> What needs to be done: What you return must match the records word for word, except that images are dropped.

Collected data entries

###

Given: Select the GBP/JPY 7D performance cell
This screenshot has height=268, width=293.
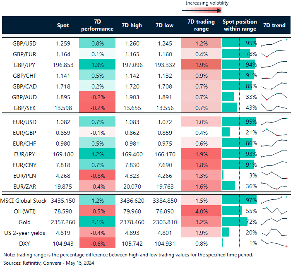Looking at the screenshot, I should (x=96, y=65).
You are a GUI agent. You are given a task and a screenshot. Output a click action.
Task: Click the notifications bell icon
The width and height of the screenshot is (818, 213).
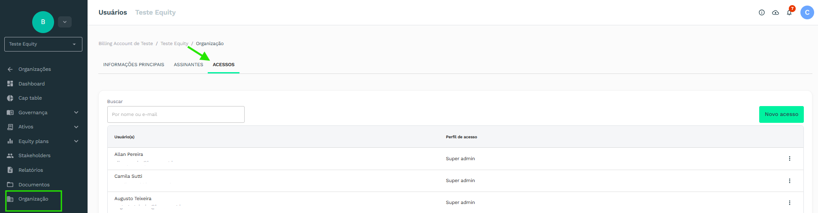(789, 13)
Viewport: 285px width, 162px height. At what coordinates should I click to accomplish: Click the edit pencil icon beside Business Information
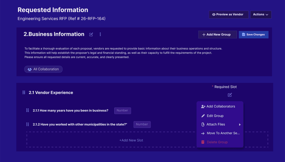tap(91, 34)
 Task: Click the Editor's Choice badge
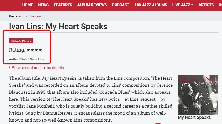tap(21, 41)
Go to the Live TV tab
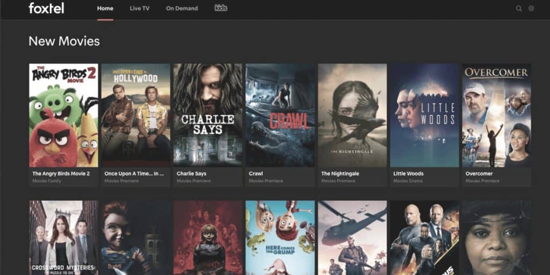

###

> Task result:
Given: Select the GBP/JPY 7D performance cell
This screenshot has height=268, width=293.
Looking at the screenshot, I should (x=96, y=65).
You are a GUI agent. You are given a task and a screenshot. Output a click action.
Task: Click the notifications bell icon
The width and height of the screenshot is (818, 213).
(789, 13)
Viewport: 285px width, 162px height. At what coordinates should I click to accomplish: Click the edit pencil icon beside Business Information
tap(91, 34)
 Task: Click the Editor's Choice badge
tap(21, 41)
Go to the Live TV tab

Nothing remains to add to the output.